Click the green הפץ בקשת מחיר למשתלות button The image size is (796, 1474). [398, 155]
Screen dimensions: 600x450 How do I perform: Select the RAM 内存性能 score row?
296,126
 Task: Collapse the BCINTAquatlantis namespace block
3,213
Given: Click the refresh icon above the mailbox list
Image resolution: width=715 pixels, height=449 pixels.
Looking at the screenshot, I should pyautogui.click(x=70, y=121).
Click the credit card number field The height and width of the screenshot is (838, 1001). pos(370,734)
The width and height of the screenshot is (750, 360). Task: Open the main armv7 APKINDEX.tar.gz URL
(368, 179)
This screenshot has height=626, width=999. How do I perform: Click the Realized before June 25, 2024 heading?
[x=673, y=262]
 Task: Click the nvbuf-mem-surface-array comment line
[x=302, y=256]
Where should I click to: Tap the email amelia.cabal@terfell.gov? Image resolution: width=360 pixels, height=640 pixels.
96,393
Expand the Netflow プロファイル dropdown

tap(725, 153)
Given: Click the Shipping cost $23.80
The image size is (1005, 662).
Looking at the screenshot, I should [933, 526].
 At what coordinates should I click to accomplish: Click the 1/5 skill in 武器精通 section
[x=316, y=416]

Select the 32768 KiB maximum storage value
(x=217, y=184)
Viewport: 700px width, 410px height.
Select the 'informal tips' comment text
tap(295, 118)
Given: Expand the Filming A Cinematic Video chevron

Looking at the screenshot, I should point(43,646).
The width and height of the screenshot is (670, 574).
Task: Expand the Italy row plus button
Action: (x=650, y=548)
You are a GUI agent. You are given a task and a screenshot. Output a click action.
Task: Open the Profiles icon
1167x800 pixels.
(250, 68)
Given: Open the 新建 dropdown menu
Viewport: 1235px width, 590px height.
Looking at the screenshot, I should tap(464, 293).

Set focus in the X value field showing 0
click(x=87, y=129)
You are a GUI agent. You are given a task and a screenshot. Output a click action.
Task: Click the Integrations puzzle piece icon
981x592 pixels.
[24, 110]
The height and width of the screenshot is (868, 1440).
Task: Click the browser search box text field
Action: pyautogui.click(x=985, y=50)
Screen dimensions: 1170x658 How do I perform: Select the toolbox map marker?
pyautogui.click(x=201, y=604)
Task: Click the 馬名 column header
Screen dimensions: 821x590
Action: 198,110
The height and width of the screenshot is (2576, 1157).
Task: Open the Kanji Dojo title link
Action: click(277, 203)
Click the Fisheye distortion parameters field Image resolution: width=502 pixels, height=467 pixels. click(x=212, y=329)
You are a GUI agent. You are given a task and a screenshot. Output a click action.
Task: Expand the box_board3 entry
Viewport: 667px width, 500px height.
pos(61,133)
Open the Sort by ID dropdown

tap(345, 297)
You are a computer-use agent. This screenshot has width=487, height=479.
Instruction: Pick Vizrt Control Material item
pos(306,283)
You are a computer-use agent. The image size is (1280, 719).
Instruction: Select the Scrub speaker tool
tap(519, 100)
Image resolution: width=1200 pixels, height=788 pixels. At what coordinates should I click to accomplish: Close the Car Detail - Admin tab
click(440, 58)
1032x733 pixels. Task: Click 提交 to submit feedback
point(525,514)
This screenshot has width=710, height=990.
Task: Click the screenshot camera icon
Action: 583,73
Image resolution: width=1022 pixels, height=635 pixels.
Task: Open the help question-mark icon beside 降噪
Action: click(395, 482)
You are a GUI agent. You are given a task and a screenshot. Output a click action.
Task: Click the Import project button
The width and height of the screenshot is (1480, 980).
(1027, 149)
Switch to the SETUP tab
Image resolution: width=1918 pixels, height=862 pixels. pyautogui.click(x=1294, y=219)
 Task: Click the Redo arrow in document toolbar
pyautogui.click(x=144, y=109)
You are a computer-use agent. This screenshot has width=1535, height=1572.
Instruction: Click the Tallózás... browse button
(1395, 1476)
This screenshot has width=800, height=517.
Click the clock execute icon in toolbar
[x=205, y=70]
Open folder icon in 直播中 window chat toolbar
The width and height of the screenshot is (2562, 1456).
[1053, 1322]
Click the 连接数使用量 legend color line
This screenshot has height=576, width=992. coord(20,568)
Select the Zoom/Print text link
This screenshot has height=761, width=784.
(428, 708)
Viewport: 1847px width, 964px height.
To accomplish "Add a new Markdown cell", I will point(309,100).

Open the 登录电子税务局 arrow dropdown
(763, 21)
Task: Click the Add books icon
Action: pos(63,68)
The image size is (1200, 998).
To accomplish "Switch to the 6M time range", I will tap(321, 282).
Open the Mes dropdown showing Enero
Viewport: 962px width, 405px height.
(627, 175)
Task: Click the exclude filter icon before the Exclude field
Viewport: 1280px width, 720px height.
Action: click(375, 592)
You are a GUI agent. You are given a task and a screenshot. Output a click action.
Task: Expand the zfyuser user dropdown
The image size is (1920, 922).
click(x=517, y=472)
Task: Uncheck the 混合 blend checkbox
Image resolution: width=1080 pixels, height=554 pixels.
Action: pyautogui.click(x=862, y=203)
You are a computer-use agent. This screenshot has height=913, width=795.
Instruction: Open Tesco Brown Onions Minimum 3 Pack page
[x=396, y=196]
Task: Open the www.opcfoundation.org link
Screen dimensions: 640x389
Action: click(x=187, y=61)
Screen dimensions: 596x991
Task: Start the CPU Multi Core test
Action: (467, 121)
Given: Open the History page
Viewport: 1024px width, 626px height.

* * * *

What you return must be the lines above that run from the line with "Viewport: 1280px width, 720px height." to the line with "Task: Uncheck the 混合 blend checkbox", inclusive, each copied exactly.

Viewport: 1280px width, 720px height.
Action: click(375, 592)
You are a GUI agent. You are given a task and a screenshot. Output a click action.
Task: Expand the zfyuser user dropdown
The image size is (1920, 922).
click(x=517, y=472)
Task: Uncheck the 混合 blend checkbox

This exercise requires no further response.